🤖 AI Summary
To address the limited generalization of Acoustic Scene Classification (ASC) models caused by inter-city acoustic environmental disparities, this paper proposes a scene classification method that integrates city-specific acoustic priors. The core method introduces city classification as an auxiliary supervision task and transfers city-level acoustic discriminative knowledge to the primary ASC model via knowledge distillation. Additionally, it establishes a city-scene joint labeling framework, compatible with both CNN- and Transformer-based backbones, to jointly learn cross-city invariant features and city-specific acoustic cues.
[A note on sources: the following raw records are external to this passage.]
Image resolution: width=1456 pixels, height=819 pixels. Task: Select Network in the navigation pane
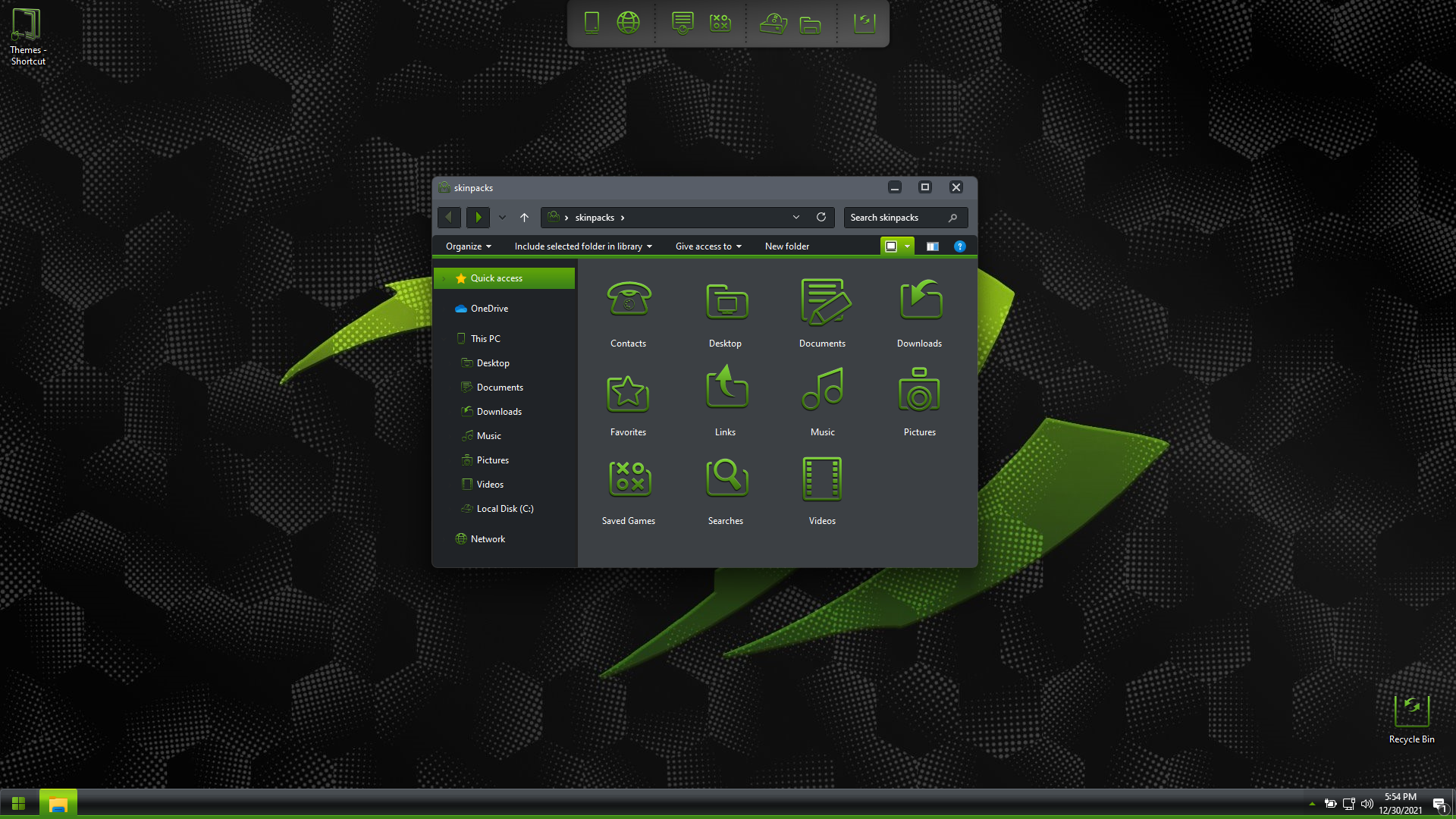[x=488, y=539]
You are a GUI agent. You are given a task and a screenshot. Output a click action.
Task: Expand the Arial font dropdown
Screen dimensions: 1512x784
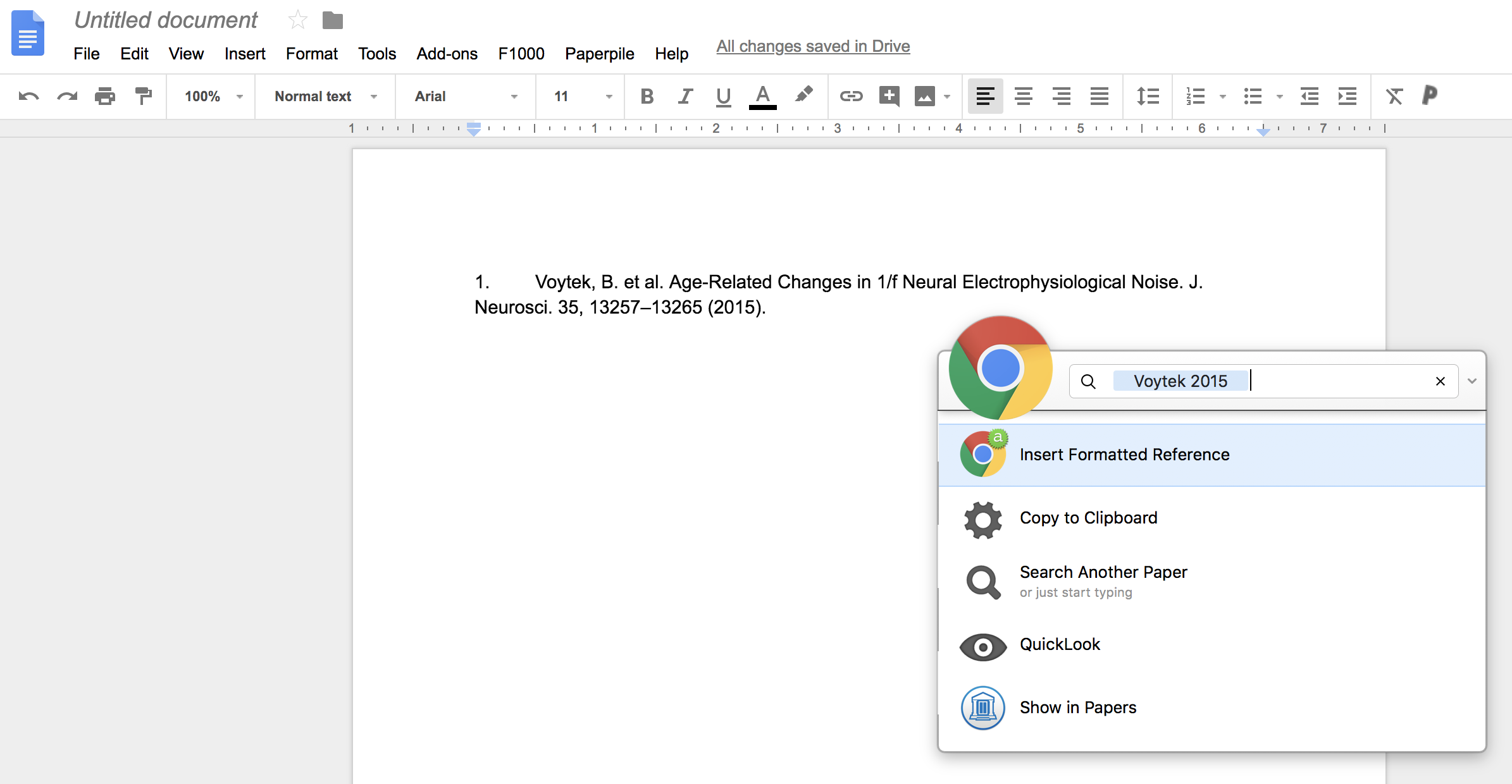[x=466, y=97]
Evaluated on the DCASE 2023 Task 1 benchmark, the approach consistently improves the accuracy of multiple state-of-the-art ASC models—achieving an average gain of +1.8%. Empirical results demonstrate that explicitly modeling city-level acoustic variations significantly enhances the robustness and generalization capability of ASC systems.
📝 Abstract
Acoustic scene recordings are often collected from a diverse range of cities. Most existing acoustic scene classification (ASC) approaches focus on identifying common acoustic scene patterns across cities to enhance generalization. In contrast, we hypothesize that city-specific environmental and cultural differences in acoustic features are beneficial for the ASC task. In this paper, we introduce City2Scene, a novel framework that leverages city features to improve ASC. City2Scene transfers the city-specific knowledge from city classification models to a scene classification model using knowledge distillation. We evaluated City2Scene on the DCASE Challenge Task 1 datasets, where each audio clip is annotated with both scene and city labels. Experimental results demonstrate that city features provide valuable information for classifying scenes. By distilling the city-specific knowledge, City2Scene effectively improves accuracy for various state-of-the-art ASC backbone models, including both CNNs and Transformers.